** DATASET RECORDS follows **

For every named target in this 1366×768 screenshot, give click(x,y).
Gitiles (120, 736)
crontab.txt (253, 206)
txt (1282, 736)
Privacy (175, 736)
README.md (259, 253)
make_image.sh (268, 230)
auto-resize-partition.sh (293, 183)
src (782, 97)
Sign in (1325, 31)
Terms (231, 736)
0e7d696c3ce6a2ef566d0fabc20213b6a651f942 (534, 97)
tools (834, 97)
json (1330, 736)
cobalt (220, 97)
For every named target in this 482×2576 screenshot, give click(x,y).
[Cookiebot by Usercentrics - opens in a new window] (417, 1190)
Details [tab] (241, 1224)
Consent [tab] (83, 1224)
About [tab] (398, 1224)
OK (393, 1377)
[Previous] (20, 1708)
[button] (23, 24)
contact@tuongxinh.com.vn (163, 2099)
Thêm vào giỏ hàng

** End of DATASET RECORDS **

WHAT IS NEEDED: Repeat, exactly as they stand, the line that contains "[button] (23, 24)" and all the lines after it in the data above.

OUTPUT OF THE EXERCISE:
[button] (23, 24)
contact@tuongxinh.com.vn (163, 2099)
Thêm vào giỏ hàng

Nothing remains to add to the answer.